*Extracted text:*
* begin *
I started on my coaching path through reading a blogpost by Valerie Aurora who started Frame Shift Consulting teaching Ally Skills workshops, where they talked about finding a way out of their technical role through talking to a career coach. "This coaching thing sounds interesting", I thought and went enquiring.

I attended 6 months of in depth coach training with the Academy of Creative Coaching, a Black-owned ICF accredited school in Atlanta, Georgia with remote education and a strong focus on cross-cultural competency and inclusion. I tried to find a path to working as a coach in my organization as a coach. It seemed possible at first, and then it wasn't, and in anticipation of this, I incorporated my business, first as Kolam Coaching Inc.

My first coaching clients were people who were my reports. I did 1:1 work and built experience towards my accreditation. I also ran a 5 person 12 week group coaching program called Confidence and Leadership Skills for Software Engineers which was so powerful in showing me how much we can learn from talking to each other about our experiences when the soft openings are created for dialogue.

I felt called to explore and learn in communities outside of tech after the end of my employment in tech. This took me to artists and poets and queer community spaces and BIPOC spaces and spiritual learning, animism, astrology, Tarot and more. I worked with community organizations in this time offering workshops. I loved teaching Feedback without Fear, for Untapped Leaders who support BIPOC leaders, and Reclaiming Time at Meg Max's writing summer camp supporting neurodivergent writers. I performed at poetry open mics and featured at Queer South Asians' community dinner in Tkaronto, once as a poet and the other time in a group Bharatanatyam performance, that was first debuted for the Paalam Dance Salon at University of Toronto.
* end *
*Recorded data:*
* begin *
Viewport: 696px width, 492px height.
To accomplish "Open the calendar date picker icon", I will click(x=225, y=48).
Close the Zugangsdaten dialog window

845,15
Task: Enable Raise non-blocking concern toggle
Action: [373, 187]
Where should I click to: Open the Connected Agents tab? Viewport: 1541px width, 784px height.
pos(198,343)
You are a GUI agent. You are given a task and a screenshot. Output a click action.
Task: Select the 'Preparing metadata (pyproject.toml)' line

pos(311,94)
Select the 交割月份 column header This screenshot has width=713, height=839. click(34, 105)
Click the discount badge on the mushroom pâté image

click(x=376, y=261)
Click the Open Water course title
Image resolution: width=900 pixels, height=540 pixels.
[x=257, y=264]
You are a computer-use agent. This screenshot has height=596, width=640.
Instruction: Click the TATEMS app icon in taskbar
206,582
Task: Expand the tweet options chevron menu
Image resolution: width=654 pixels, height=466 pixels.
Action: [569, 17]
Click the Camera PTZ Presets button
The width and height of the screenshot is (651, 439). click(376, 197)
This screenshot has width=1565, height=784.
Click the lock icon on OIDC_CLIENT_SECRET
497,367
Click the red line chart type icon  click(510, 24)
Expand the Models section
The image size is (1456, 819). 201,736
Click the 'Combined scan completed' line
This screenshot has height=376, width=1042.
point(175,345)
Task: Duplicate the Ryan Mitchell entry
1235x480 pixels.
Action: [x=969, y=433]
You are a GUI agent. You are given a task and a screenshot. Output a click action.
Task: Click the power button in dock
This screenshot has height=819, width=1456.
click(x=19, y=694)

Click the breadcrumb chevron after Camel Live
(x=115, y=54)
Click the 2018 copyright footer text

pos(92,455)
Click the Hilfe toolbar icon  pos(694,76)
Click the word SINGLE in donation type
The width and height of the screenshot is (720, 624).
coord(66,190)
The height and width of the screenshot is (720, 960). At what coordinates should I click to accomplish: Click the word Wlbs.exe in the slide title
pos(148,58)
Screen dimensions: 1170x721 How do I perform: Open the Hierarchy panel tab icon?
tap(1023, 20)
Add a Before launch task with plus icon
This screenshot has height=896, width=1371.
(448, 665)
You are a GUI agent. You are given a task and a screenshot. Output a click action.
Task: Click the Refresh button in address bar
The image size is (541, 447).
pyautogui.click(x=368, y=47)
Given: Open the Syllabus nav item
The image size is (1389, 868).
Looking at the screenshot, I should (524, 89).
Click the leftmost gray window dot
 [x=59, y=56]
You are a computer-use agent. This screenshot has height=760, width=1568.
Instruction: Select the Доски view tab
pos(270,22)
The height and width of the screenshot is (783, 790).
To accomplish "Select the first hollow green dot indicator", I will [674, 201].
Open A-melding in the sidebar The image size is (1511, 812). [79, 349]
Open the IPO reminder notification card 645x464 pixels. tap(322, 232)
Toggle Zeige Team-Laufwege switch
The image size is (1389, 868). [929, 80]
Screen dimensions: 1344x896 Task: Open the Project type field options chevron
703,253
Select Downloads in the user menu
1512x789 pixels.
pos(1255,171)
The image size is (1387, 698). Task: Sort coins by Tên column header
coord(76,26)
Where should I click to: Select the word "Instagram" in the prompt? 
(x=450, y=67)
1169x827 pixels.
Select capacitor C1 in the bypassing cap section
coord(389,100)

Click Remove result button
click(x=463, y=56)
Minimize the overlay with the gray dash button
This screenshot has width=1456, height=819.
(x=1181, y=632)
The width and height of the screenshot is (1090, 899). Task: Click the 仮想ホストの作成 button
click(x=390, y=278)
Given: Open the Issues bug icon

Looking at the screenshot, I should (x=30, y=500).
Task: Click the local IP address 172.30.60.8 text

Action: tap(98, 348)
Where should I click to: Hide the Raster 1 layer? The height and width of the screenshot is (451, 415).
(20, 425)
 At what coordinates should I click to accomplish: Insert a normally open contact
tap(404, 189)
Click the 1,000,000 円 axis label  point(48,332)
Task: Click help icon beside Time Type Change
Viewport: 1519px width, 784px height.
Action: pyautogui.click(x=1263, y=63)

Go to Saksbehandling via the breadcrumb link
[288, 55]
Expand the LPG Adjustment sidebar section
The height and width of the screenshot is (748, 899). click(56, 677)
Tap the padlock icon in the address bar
* end *
*Exercise requirements:* Extract the full account of the coaching path word for word, from its first sentence to its last. The material isn't needed for this.

*Output of the task:*
I started on my coaching path through reading a blogpost by Valerie Aurora who started Frame Shift Consulting teaching Ally Skills workshops, where they talked about finding a way out of their technical role through talking to a career coach. "This coaching thing sounds interesting", I thought and went enquiring.

I attended 6 months of in depth coach training with the Academy of Creative Coaching, a Black-owned ICF accredited school in Atlanta, Georgia with remote education and a strong focus on cross-cultural competency and inclusion. I tried to find a path to working as a coach in my organization as a coach. It seemed possible at first, and then it wasn't, and in anticipation of this, I incorporated my business, first as Kolam Coaching Inc.

My first coaching clients were people who were my reports. I did 1:1 work and built experience towards my accreditation. I also ran a 5 person 12 week group coaching program called Confidence and Leadership Skills for Software Engineers which was so powerful in showing me how much we can learn from talking to each other about our experiences when the soft openings are created for dialogue.

I felt called to explore and learn in communities outside of tech after the end of my employment in tech. This took me to artists and poets and queer community spaces and BIPOC spaces and spiritual learning, animism, astrology, Tarot and more. I worked with community organizations in this time offering workshops. I loved teaching Feedback without Fear, for Untapped Leaders who support BIPOC leaders, and Reclaiming Time at Meg Max's writing summer camp supporting neurodivergent writers. I performed at poetry open mics and featured at Queer South Asians' community dinner in Tkaronto, once as a poet and the other time in a group Bharatanatyam performance, that was first debuted for the Paalam Dance Salon at University of Toronto.